_MATERIAL FOR THIS TASK_.
________________________

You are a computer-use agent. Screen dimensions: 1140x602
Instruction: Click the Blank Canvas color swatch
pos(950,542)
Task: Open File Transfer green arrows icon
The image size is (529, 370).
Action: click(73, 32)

________________________

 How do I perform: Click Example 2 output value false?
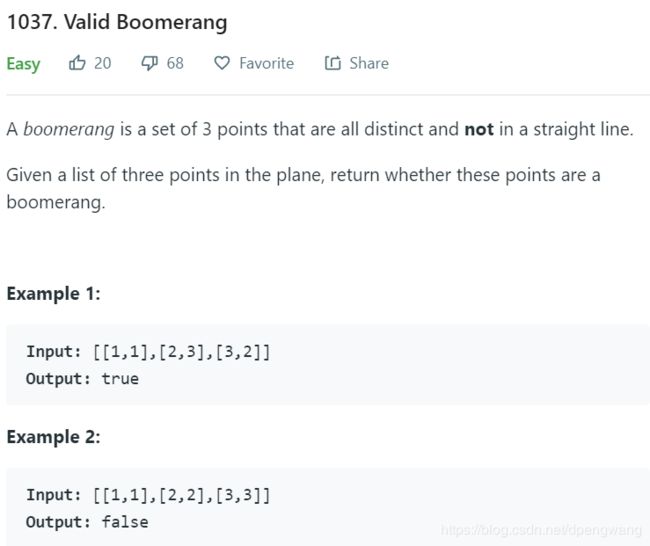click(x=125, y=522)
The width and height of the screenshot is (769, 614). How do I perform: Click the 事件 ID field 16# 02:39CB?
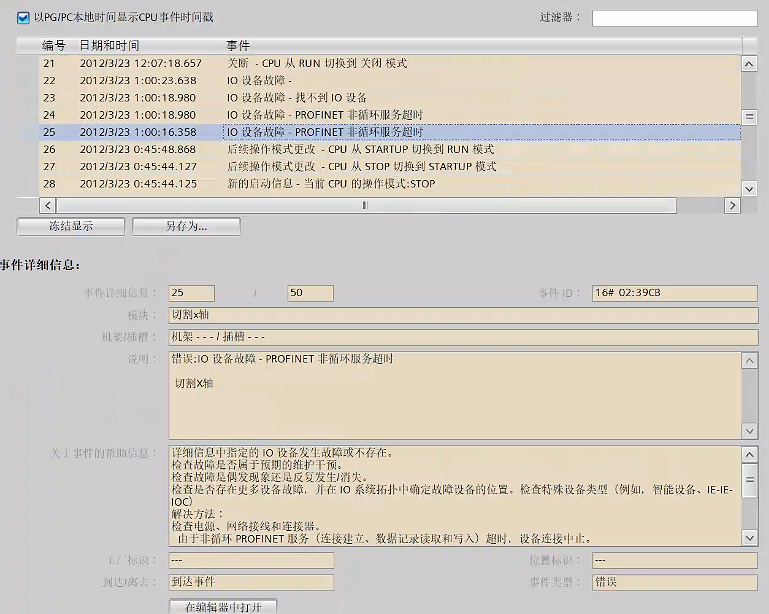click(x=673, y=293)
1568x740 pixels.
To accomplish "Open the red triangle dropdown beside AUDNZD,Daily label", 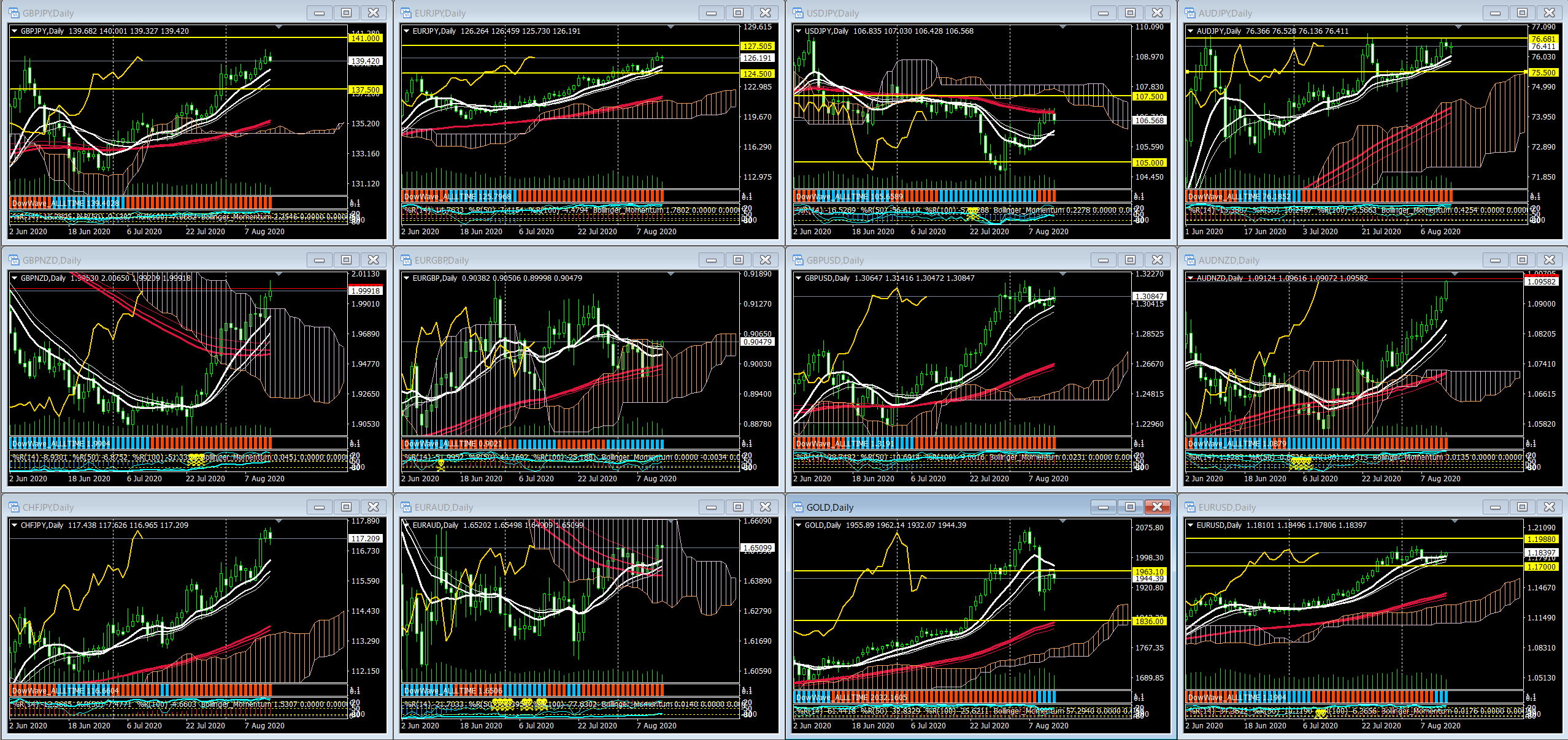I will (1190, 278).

________________________

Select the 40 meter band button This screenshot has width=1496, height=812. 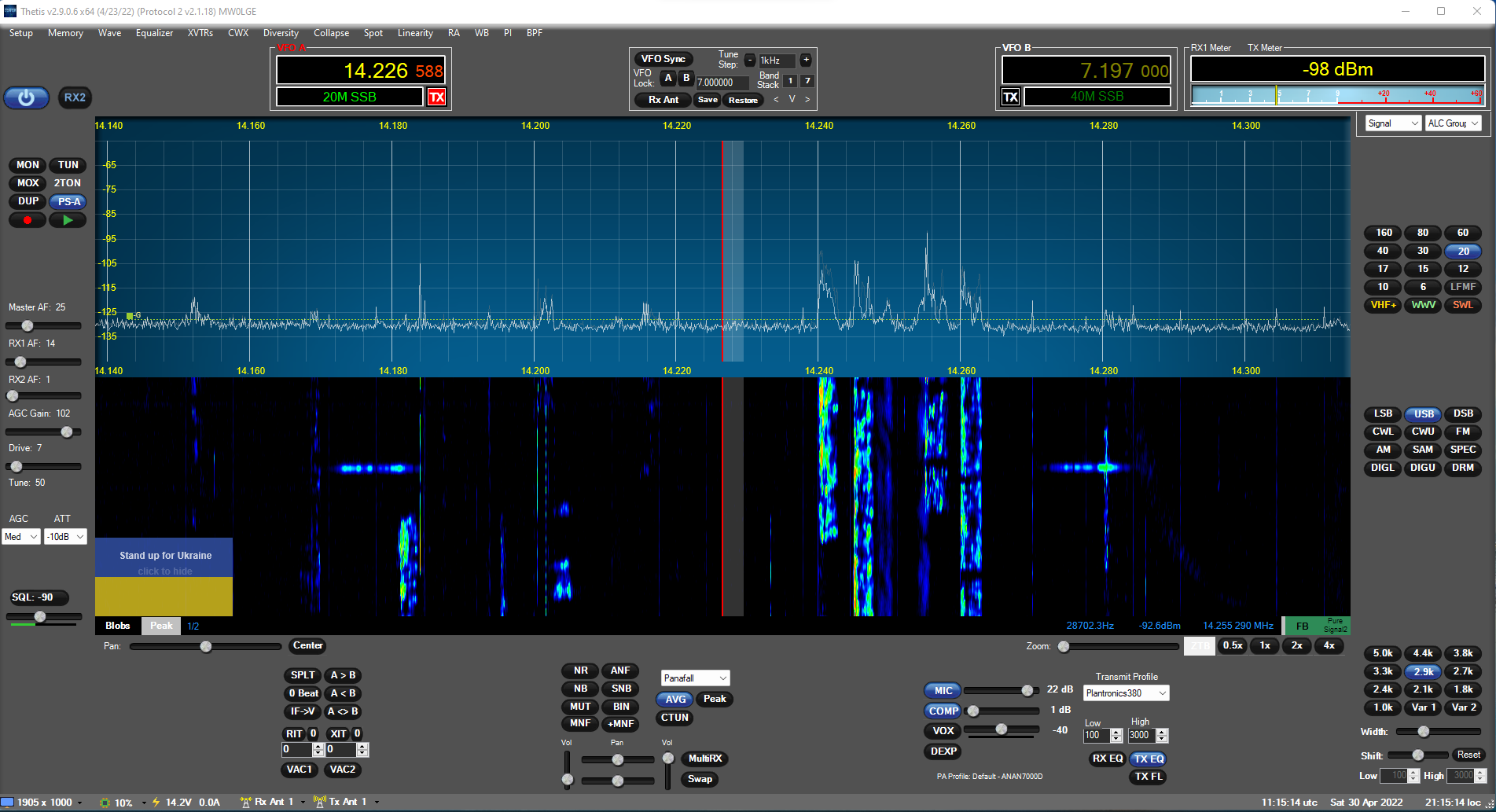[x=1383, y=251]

________________________

_AIM_. Replace "green" with "blue" and write out the rows again, starting at the line that has "Task: Open File Transfer green arrows icon" and ending after the line that has "Action: click(73, 32)". Include only those lines and leave everything else as it is.

_ANSWER TO THIS EXERCISE_.
Task: Open File Transfer blue arrows icon
The image size is (529, 370).
Action: click(73, 32)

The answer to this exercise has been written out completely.